In the case of Tillman v Egon Zehnder Ltd, the Supreme Court has dismissed an earlier decision of the Court of Appeal that a restrictive covenant was too wide to be enforceable.
In this case, a senior member of staff at Egon Zehnder Ltd, a management consultancy and executive recruitment agency was prevented from seeking new employment with a competing US firm in New York due to a restrictive covenant that contained a six-month non-compete clause.
Within this clause was a line that stated that she must not “directly or indirectly engage or be concerned or interested in any business carried on in competition with any of the businesses of the Company or any Group Company which were carried on at the Termination Date or during such period.”
Much of the focus in the case was on whether the phrase ‘concerned or interested in’, included or relied upon her being a shareholder.
The Appellant, Tillman, claimed that although she had no shareholding, she wanted to rely upon this restriction rendering the covenant as a whole, unreasonably wide, which meaning it was unenforceable and that she could take up employment with the competitor overturning an injunction put in place by her employer – even though the period
The Court of Appeal allowed the appeal against the grant of the injunction, but the Supreme Court has since overturned the appeal and agreed with the original clause, stating that the “removal of the prohibition against her being ‘interested’ would not generate any major change in the overall effect of the restraints” as laid out in the covenant.
Julian Cox, Head of Employment at innovative London law firm, iLaw, said: “Employers and HR professionals across the UK will have been waiting with bated breath for the outcome of this case, as it could have fundamentally affected the majority of employment contracts and restrictive covenants that are currently in place.

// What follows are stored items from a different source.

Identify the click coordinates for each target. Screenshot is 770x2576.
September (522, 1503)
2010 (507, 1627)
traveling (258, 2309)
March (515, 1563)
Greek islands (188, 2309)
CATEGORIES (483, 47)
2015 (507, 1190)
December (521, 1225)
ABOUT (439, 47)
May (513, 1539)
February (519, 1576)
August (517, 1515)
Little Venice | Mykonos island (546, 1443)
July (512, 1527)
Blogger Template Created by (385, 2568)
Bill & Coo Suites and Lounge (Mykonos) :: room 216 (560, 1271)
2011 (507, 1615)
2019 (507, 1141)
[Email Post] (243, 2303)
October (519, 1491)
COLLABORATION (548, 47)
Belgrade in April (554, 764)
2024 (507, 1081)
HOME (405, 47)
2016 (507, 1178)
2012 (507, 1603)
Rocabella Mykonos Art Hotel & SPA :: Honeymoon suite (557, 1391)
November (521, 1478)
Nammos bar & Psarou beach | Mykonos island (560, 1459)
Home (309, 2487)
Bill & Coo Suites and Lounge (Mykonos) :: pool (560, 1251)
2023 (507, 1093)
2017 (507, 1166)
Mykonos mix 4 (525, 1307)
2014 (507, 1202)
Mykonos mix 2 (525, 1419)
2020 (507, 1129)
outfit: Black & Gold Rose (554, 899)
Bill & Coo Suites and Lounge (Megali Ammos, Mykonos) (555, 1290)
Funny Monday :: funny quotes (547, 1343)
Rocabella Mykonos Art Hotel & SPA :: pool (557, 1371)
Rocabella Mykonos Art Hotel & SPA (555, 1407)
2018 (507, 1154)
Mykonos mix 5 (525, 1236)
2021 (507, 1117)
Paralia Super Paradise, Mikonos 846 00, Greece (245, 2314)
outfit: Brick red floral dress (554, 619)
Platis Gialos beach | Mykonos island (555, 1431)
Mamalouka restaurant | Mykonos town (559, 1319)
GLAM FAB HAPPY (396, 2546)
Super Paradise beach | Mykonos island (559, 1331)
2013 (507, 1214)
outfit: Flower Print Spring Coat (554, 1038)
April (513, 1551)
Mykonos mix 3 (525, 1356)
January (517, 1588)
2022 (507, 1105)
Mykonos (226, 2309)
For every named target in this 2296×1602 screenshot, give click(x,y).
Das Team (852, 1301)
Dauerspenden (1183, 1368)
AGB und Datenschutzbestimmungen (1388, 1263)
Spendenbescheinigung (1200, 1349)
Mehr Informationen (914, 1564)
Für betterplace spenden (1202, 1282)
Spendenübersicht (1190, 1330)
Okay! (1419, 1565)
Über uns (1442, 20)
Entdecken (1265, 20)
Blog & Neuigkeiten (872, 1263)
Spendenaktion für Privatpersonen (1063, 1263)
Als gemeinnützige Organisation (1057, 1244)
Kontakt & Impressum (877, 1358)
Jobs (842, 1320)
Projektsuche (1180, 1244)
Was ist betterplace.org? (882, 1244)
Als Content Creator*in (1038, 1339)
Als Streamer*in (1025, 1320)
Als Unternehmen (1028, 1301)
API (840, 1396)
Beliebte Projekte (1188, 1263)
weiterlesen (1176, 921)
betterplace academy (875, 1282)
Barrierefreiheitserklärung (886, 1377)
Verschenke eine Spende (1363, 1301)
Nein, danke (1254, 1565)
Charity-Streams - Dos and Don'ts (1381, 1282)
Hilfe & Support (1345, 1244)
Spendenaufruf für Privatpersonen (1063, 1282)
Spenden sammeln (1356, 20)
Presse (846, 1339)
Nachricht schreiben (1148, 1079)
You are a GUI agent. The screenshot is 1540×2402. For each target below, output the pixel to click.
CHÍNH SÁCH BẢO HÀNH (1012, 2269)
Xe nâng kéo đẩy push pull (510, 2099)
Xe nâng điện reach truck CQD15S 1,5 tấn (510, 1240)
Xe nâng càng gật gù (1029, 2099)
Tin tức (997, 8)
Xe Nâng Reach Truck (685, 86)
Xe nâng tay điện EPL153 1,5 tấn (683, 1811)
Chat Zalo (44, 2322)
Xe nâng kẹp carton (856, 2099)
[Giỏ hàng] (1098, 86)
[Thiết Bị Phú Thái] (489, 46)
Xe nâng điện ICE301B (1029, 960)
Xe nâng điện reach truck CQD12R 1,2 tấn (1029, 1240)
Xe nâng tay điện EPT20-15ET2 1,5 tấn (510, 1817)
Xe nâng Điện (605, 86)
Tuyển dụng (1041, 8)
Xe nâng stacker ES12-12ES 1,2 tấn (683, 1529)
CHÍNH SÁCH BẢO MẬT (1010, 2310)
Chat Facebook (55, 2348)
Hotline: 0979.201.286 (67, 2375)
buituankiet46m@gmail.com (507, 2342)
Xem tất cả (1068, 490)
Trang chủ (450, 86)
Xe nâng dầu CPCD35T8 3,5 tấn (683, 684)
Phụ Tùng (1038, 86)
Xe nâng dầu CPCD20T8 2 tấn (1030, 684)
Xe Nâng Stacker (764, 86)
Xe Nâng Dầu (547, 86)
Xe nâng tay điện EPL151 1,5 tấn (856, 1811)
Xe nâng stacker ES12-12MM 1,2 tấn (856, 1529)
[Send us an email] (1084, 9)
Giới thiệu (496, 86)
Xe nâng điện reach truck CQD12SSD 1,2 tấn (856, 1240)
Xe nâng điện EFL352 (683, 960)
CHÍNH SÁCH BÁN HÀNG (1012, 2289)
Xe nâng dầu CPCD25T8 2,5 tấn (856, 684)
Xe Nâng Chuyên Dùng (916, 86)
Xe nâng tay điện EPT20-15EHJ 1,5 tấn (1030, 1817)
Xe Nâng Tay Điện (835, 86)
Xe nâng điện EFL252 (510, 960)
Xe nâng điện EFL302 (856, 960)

“It may have looked like the outcome of the case would hang on the use of a simple phrase – concerned or interested in – in regards to shareholding in another company, but it would seem that the Supreme Court, while agreeing with their unreasonableness, does not feel that they significantly change the clause enough to merit the injunction being removed.”
Julian said that the decision would provide some clarity to those concerned about existing employment contracts and should help with the drafting of future employment contracts when onboarding new members of staff.
“There were certainly fears that this appeal could lead to a need to review all existing employment contracts, if the judge had found that the phrase somehow invalidated the restraint on working for a competitor, but now we are likely to just see a change in practice when creating new employment contracts to avoid any language that a court may decide is unreasonable.”